> **Text shown**
• • • • • • •

Mission Statement Quote
 
     
Key Stage 3
 
Year 7

Autumn Term
Students begin the year with a transition module titled ‘New Faces, New Places’. There are frequent opportunities for students to get to know their teachers and also their peers through reading and writing about interviews and also role play activities. The outcome of this unit is an annotated interview or collection, a written formal interview and to have taken part in an interview.

Following this, students will explore poetry through the theme of feelings/me; another opportunity to explore their own identity and those of their peers. They will produce their own poems using a range of techniques, write a detailed response to a poem and have various discussions about a variety of poems.

Students will end autumn term studying ‘Modes of Writing’ where various types of texts will be examined paying particular attention to the language used. Students will use these language techniques in their own writing and also a present it to their peers.

• • • • • • •

> **Provided data**

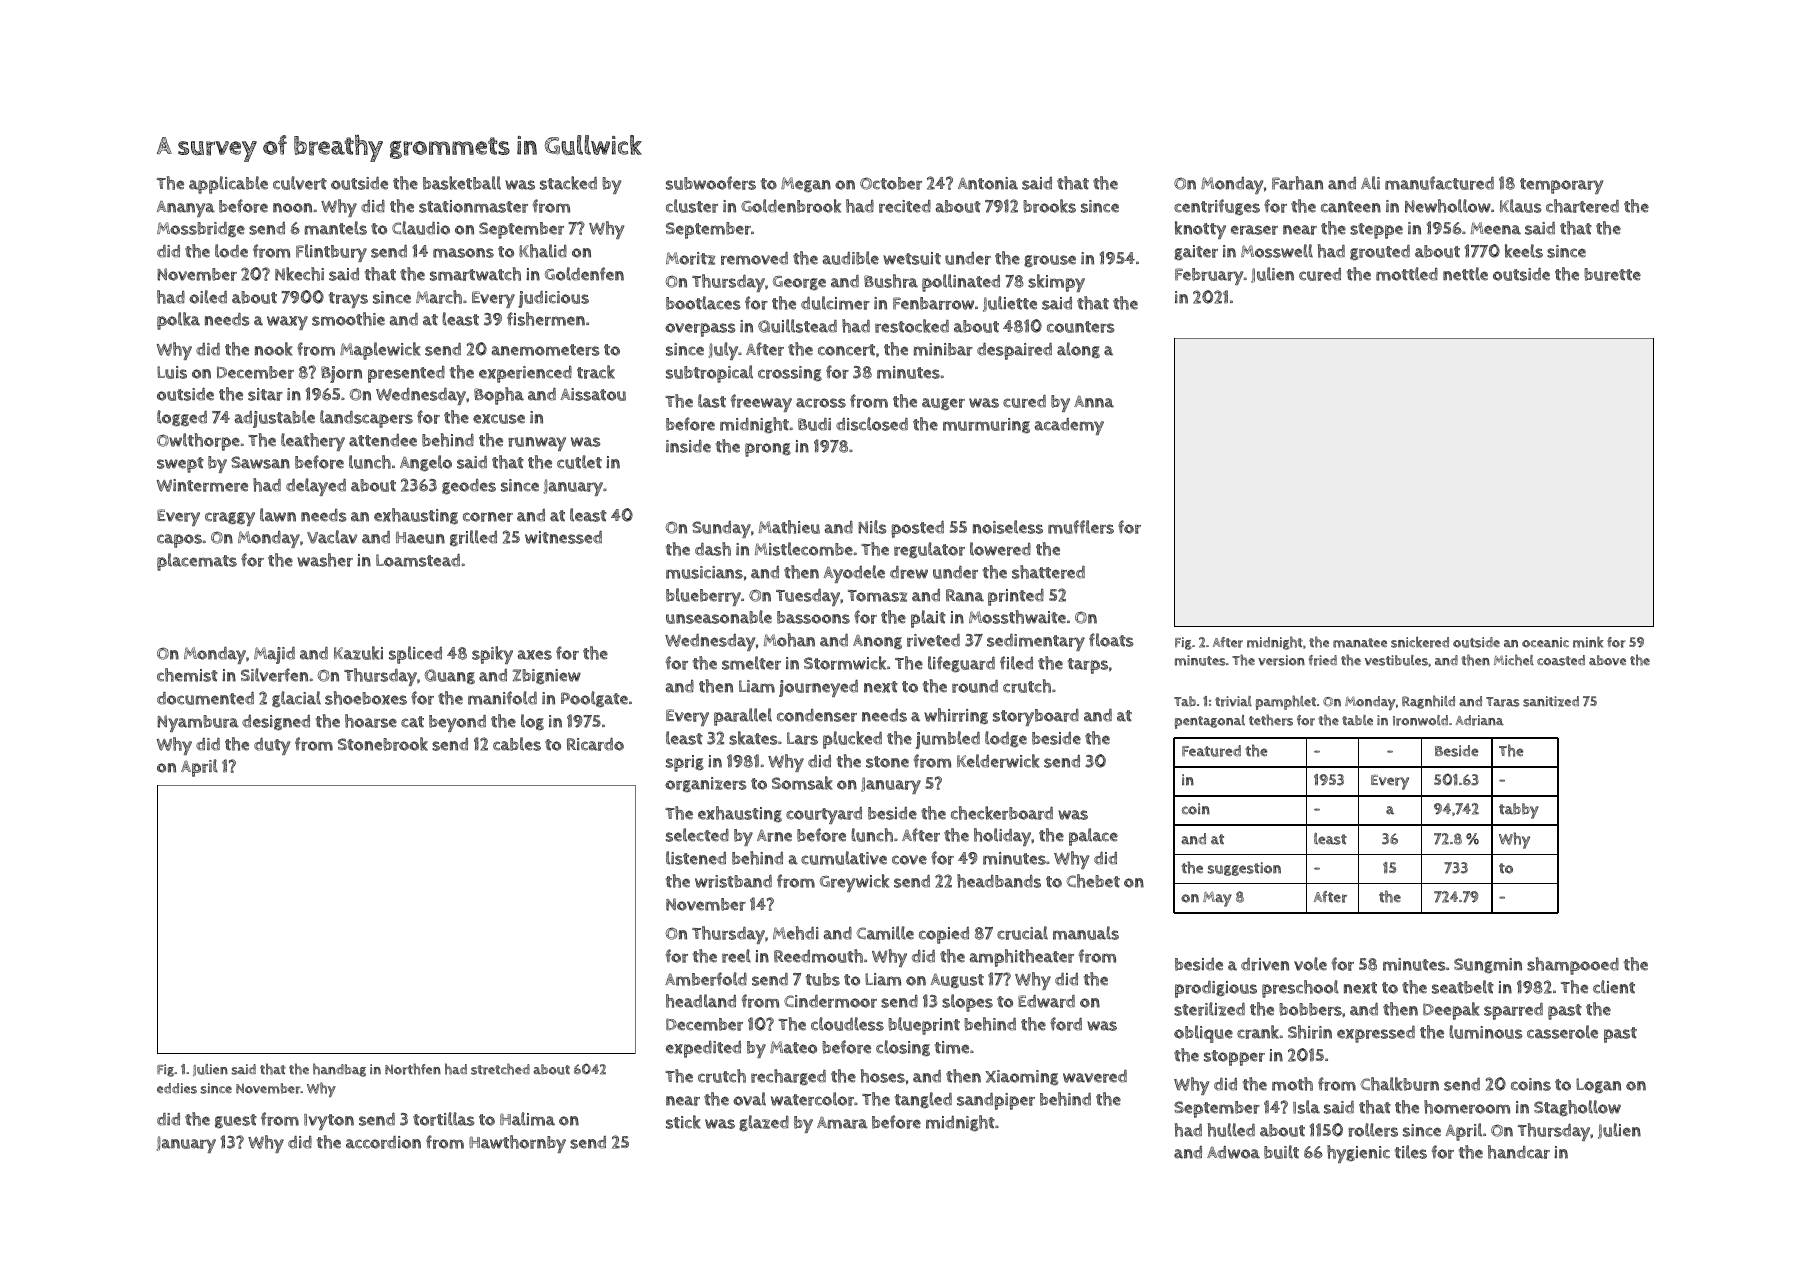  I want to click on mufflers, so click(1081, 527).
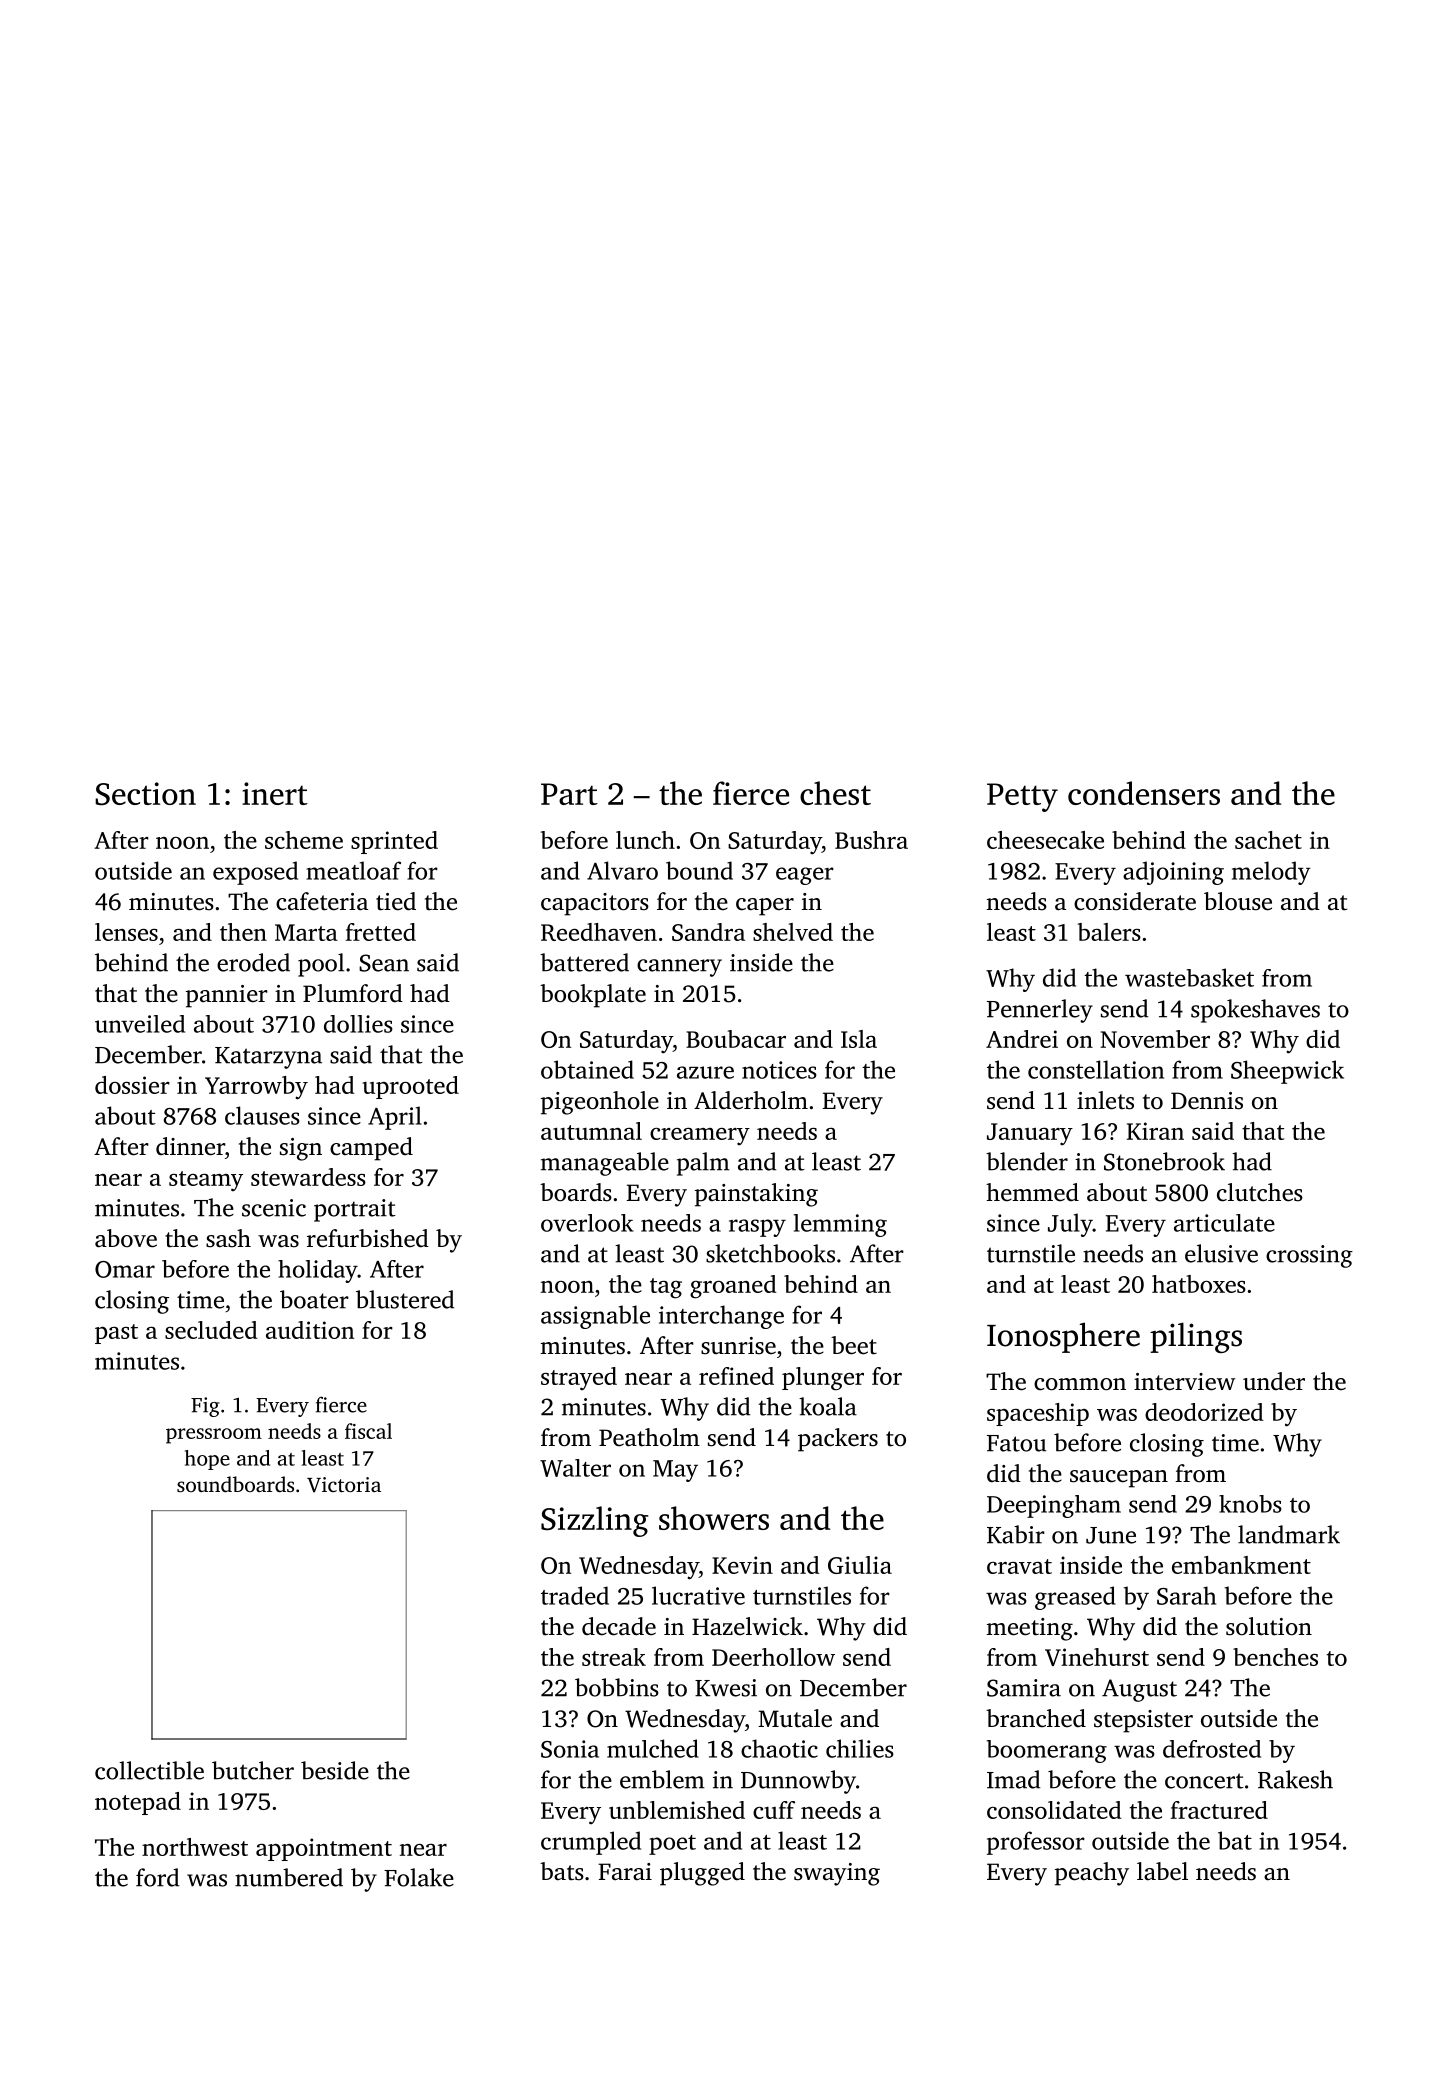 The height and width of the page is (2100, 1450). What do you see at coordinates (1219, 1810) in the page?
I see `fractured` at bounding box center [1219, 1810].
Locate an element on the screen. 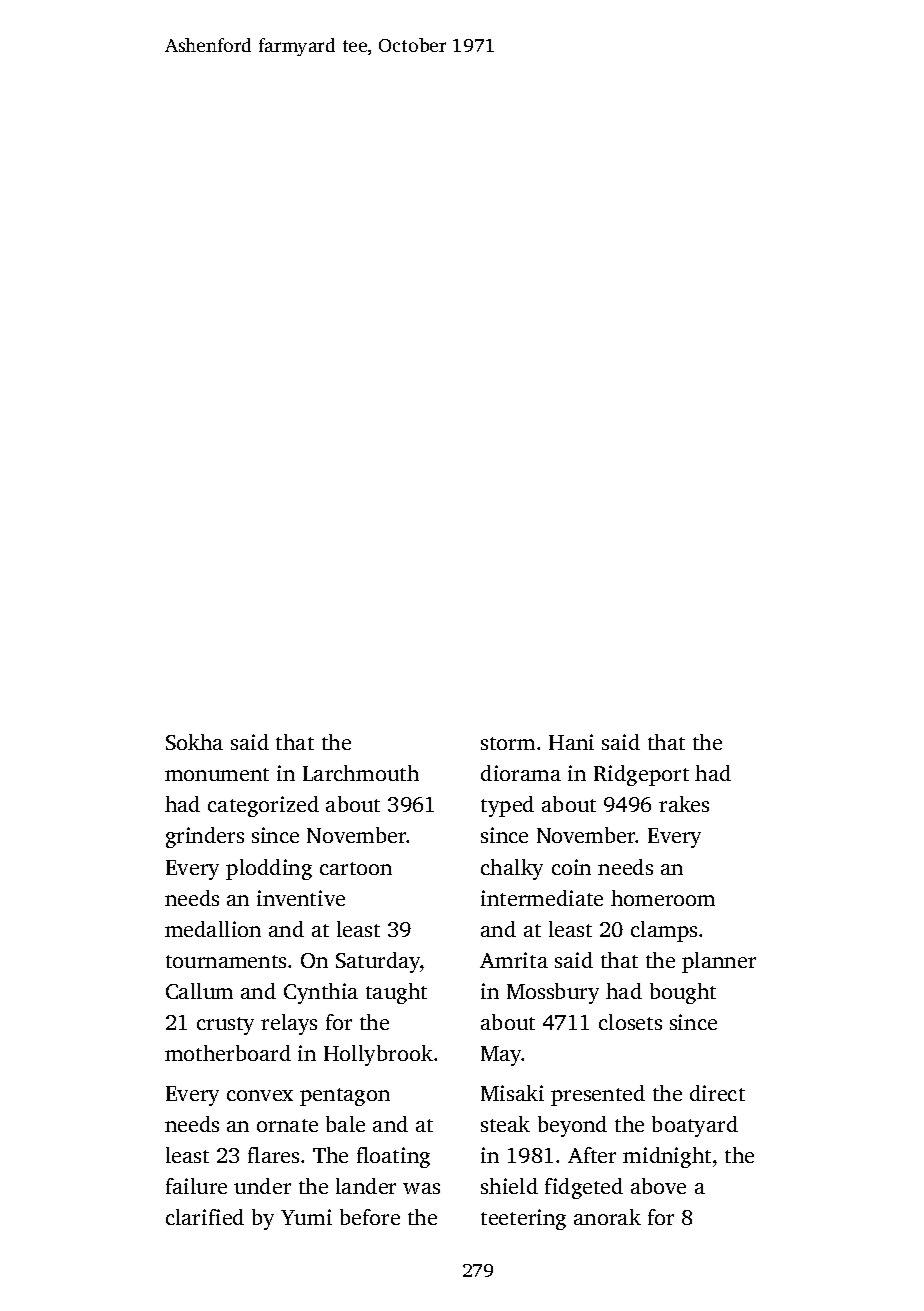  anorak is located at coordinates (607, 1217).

• • • • • • •

> **Task instructions**
1 – Echo the Year 7 curriculum text from "Mission Statement Quote" to "in an interview.".
2 – In the Year 7 curriculum text, what is the title of the transition module that begins the year?

> **The answers**
1 –
Mission Statement Quote
 
     
Key Stage 3
 
Year 7

Autumn Term
Students begin the year with a transition module titled ‘New Faces, New Places’. There are frequent opportunities for students to get to know their teachers and also their peers through reading and writing about interviews and also role play activities. The outcome of this unit is an annotated interview or collection, a written formal interview and to have taken part in an interview.

2 – ‘New Faces, New Places’